Coming clean on pollution

By Liu Dong Source:Global Times Published: 2013-3-13 15:28:01


Workers collect pig carcasses from the upper reaches of the Huangpu River in Songjiang district. Photo: Yang Hui/GT
Workers collect pig carcasses from the upper reaches of the Huangpu River in Songjiang district. Photo: Yang Hui/GT

Last Thursday people in Songjiang district reported seeing dead pigs floating in the upper reaches of the Huangpu River. By Tuesday, nearly 6,000 pig carcasses had been salvaged from the river and salvaging was continuing at the time of going to press.

"This wasn't the first time that I had seen dead pigs floating in the river.

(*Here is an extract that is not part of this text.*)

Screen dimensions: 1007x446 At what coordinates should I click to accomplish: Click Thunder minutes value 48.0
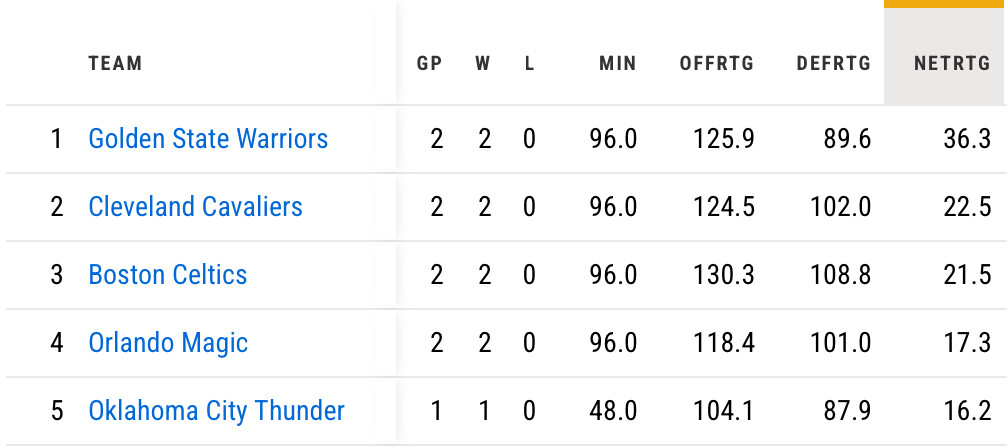[612, 410]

They have done this for years. But never like this - so many and all at once. It's disgusting," a man surnamed Huang who lives near the river told the Global Times.

Huang said he first saw pig carcasses in Hengliaojing Creek in the district. He took pictures of them and called the local authorities. He also posted the pictures on Sina Weibo, China's twitter-like social media outlet, which soon attracted public and media attention.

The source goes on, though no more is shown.